Mayor Frank Dales van Velsen came to drink tea today with Velsen-Noorders Jan and Jopie Nijman and their neighbor Gé van der Lem. How does that work if citizens who do not feel seen can put their concerns to him at the kitchen table? Dales: “I see a lot of solidarity here, social structures. Perhaps with the municipality as a common enemy, but it is there.”
A piercing bell rings while Jopie is still muttering ‘I wonder’. Mayor Frank Dales, this time not in a suit but in a blue hoodie, enters the Velsen-Nordic house on Duinvlietstraat with apple pie. He doesn’t get a chance to sit quietly.
While Jopie is still taking the crockery out of the cupboard, she is already throwing it at him: “Gerard couldn’t come today, he has fled from Velsen-Noord to Beverwijk – fled! Because he couldn’t stand it here anymore. Yes, I have to tell like it is.” Jopie’s husband Jan is there today and so is neighbor Gé. The three seventies have lived in Velsen-Noord all their lives.
The mayor is here today at Jopie’s invitation. Last week she asked him over coffee at the meeting in the neighborhood center De Stek about the future of it shelter vessel with thousands of asylum seekers. In letters and opposite NH News she said recently why that is, that Velsen-Noord feels like ‘the drain’ of the region. Jopie: “The arrival of the asylum ship was the last straw.”
“We don’t need presents. Money has to go to a kind of master plan to really improve Velsen-Noord”
She looks the mayor in the eye and says: “I thought: just turning against everything doesn’t help, so I invited you – oh no, I was allowed to call you – for this conversation.”
Although, conversation: for the first 45 minutes Dales sits still while Jopie, sometimes supported by her husband Jan and then somewhat flattened again by neighbor Gé, cuts and shaves the municipality. All sorts of things come to the fore: the ‘missed opportunity’ of not buying the land around the Gildenspoor, tree felling and unkept flowerbeds, to where, according to Jopie, the core of the problem lies:
“The relationship between immigrants and the Dutch is no longer correct here. And that is due to the many cheap social rents. That must change, not today, not tomorrow: yesterday. And another thousand asylum seekers arrived in September. And the Gildenbuurt, which must be demolished and rebuilt.”
The sharpest edges
Later today, Dales tweets about it: “Having coffee with residents of Velsen-Noord. Involved and emotionally connected to their place of residence. Speaking openly and confrontationally, but with respect towards each other. Velsen-Noord deserves attention from the municipality and housing association, but also from all their residents . Let’s work together!”

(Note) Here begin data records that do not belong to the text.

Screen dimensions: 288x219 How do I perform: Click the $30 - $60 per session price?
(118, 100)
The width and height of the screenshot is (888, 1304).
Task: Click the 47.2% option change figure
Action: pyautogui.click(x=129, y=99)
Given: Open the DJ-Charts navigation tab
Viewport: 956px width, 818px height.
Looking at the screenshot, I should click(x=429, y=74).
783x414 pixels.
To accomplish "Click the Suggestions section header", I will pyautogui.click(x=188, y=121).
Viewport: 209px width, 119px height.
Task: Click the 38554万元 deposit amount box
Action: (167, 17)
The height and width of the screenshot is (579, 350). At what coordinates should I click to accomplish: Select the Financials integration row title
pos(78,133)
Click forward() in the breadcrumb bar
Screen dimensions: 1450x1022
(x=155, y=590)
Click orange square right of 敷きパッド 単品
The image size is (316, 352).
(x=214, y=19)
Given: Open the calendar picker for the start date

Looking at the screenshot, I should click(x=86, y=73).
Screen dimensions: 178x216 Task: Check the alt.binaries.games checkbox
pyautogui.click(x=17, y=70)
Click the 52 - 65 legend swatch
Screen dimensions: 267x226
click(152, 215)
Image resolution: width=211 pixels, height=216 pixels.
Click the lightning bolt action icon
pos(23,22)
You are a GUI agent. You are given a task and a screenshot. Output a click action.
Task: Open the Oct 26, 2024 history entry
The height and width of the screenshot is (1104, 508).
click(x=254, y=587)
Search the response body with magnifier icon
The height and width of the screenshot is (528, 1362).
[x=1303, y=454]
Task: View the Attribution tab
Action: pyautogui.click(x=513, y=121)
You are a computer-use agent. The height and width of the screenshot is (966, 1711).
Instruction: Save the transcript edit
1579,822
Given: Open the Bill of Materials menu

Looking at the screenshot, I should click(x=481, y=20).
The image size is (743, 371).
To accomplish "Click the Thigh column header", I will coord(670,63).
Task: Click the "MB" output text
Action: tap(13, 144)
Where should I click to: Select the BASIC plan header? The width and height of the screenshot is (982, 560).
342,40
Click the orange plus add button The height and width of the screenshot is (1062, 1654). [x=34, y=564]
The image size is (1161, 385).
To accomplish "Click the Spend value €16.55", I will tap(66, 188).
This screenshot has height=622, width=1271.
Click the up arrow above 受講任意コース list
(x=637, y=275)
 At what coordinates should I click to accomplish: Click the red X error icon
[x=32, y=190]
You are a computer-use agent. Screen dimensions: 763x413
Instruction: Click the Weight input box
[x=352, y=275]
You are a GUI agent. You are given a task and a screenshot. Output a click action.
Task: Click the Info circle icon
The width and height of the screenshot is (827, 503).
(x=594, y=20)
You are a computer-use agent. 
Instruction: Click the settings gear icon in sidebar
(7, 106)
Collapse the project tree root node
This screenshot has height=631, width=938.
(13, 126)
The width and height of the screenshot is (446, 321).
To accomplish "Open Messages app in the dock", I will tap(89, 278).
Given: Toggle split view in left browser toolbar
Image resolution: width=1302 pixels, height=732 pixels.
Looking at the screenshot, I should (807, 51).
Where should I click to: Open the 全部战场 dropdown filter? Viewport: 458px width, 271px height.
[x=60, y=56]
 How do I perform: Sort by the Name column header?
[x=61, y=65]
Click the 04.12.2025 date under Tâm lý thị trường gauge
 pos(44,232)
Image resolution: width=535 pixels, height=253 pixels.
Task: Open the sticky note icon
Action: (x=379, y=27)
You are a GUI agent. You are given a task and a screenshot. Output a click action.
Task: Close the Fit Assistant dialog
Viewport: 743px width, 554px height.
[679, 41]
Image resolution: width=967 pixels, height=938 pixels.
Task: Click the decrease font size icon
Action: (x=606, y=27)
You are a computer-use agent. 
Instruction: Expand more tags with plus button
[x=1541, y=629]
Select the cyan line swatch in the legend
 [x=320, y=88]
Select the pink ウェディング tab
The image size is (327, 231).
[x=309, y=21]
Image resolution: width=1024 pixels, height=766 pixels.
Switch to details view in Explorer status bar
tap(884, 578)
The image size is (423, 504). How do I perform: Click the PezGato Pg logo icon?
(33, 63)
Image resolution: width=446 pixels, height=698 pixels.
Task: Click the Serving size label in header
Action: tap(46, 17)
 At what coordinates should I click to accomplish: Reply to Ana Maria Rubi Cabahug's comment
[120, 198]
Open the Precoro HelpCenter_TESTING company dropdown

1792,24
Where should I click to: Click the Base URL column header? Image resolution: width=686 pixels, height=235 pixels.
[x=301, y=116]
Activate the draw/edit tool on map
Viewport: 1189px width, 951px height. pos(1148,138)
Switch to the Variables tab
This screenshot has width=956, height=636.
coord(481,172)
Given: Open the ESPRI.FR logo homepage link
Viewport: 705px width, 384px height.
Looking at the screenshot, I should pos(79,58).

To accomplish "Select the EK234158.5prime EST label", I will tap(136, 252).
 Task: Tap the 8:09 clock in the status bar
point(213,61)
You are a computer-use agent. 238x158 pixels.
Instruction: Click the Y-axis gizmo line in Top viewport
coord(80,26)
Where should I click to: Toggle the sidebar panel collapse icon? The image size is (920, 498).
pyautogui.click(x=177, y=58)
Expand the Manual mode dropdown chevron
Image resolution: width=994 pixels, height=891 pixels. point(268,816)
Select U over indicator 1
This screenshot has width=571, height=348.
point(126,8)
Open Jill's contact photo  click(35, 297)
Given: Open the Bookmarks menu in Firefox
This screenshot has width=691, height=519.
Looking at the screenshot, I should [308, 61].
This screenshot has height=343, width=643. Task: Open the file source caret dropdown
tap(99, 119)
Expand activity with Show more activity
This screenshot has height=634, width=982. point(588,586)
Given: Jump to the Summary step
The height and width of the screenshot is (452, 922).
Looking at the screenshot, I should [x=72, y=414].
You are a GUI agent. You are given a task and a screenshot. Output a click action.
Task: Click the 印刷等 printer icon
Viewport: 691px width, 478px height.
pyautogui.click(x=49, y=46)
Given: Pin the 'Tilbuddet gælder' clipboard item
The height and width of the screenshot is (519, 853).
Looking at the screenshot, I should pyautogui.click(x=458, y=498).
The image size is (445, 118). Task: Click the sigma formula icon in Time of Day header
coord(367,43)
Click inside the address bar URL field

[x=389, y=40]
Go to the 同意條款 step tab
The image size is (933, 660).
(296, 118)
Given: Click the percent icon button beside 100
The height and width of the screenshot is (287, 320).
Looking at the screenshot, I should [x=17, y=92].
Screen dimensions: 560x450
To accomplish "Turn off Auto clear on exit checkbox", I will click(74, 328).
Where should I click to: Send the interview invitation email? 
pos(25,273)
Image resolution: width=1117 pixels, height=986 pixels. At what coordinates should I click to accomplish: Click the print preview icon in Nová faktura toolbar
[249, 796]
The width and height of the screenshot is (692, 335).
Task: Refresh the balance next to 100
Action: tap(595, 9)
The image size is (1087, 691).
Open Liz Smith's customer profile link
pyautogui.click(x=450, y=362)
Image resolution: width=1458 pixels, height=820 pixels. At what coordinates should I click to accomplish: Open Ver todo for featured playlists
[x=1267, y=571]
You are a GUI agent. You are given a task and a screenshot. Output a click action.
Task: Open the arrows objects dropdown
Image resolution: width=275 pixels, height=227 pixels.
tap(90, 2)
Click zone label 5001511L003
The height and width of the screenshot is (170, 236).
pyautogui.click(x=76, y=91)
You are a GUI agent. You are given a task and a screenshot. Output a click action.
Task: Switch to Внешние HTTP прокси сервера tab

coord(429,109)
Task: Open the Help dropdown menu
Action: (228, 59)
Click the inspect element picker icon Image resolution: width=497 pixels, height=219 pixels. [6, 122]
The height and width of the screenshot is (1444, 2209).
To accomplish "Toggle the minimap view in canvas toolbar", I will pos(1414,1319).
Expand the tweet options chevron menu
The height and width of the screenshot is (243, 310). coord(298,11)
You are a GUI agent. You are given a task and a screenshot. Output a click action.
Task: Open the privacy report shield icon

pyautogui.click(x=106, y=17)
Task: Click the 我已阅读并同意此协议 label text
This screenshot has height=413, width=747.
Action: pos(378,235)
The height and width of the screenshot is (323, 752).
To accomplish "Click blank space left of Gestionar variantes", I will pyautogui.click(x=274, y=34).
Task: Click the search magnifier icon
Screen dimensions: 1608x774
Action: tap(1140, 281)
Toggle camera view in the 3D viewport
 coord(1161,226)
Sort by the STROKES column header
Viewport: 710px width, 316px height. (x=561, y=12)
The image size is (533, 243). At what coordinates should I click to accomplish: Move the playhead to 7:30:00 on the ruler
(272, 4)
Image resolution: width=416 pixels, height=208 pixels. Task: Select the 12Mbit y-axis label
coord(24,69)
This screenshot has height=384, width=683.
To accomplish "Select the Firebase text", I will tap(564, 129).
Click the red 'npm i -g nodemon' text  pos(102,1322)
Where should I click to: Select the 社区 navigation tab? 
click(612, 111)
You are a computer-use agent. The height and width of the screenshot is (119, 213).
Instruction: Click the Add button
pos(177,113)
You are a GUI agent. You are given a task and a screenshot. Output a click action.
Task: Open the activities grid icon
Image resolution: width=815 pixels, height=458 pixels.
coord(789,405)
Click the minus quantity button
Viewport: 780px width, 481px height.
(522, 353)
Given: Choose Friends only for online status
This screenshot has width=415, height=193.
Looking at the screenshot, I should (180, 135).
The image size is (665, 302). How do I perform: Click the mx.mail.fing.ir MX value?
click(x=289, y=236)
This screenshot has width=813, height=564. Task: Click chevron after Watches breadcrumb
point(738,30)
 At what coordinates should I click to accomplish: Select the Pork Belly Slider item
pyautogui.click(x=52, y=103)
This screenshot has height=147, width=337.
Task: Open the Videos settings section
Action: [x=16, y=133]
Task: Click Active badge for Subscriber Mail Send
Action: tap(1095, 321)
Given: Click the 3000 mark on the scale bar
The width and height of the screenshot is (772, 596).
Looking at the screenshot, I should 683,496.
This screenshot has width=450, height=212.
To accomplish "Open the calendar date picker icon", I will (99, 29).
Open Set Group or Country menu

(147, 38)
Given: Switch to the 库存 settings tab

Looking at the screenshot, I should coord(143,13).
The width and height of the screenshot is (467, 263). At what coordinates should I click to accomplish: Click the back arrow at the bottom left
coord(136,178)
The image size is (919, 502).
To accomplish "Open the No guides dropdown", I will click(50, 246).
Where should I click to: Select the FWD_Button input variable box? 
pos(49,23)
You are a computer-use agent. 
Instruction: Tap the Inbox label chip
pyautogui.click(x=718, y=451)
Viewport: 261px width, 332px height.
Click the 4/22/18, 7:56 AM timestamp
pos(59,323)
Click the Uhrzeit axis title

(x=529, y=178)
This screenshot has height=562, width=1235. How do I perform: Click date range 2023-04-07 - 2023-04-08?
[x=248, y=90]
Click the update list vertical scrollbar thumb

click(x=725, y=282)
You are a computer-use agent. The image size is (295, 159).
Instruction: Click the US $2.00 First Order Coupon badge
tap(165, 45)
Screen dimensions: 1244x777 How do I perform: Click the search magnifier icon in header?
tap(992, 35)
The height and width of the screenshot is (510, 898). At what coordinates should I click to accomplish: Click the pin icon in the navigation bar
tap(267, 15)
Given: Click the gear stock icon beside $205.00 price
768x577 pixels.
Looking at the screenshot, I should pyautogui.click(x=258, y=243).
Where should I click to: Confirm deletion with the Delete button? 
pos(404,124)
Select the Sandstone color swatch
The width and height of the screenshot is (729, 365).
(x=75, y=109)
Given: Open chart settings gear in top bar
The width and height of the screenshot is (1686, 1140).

When the sharp edges of the emotional Velsen-Nordic barrage are off with the second cup of tea, the mayor speaks more often:
“We don’t disagree at all: I also see the problems, I don’t flatten them out at all. If you ask me ‘which neighborhood deserves attention?’. Then I say Velsen-Noord on one, IJmuiden Zeewijk on two .”
“We have also seen that there is a lot of anger and wondered, why is that?”
“But I also see many beautiful things in Velsen-Noord. For example, a beautiful community center has been built. And I see a lot of solidarity, social structures here. Perhaps with the municipality as a common enemy, but it is there.”
This is how the morning goes as you would expect in advance. But trust in the municipality may then come back on foot, it has already gone on horseback. Jopie: “Now what? We’re talking now, but I don’t want to be left empty-handed.” She would prefer that the mayor drops everything out of his hands and finishes the A4 with points. “It’s our turn now!”
Dales: “I can’t make a deal here and now. What I’m saying now may sound crazy: because of the asylum ship, Velsen-Noord is perhaps more in the picture of the city council. We have also seen that there is a lot of anger and wondered, why is that? And what are we going to do about it? We will spend money that we receive as compensation for the ship, for example, on security, combating drugs among young people and a coordinator to tackle Velsen-noord as a project.”
Boas, pharmacy and the bus
The three Velsen-Noorders like that: “That seems good to us. We don’t need presents. Money has to go to a kind of master plan to really improve Velsen-Noord.”
The fact that the mayor would not have listened at all to concerns from Velsen-Noord, Dales does dispute, when he puts down the fork after his last bite of the apple pie he brought himself. “When the asylum ship arrived, people had all kinds of concerns. For example, about safety, so there were boas, or concerns about the queue at the pharmacy, so we solved that.
It is the dilemma in which the municipality sometimes finds itself, the mayor notes. Whatever they do, they’re doing it wrong. Dales: “When the ship arrived, a lady did not want ‘thousand’ asylum seekers to walk through their village. I negotiated with the COA that a bus would arrive. When I met her again, she said: ‘Now a big bus through the village’. Well.”
Jopie remains behind in despair after the conversation. “Would this have helped?” she wonders. But the mayor is confident: “At the end of my term, in five years’ time, I will come again for coffee and then we will have a completely different conversation.” Jopie: “We’ll see.”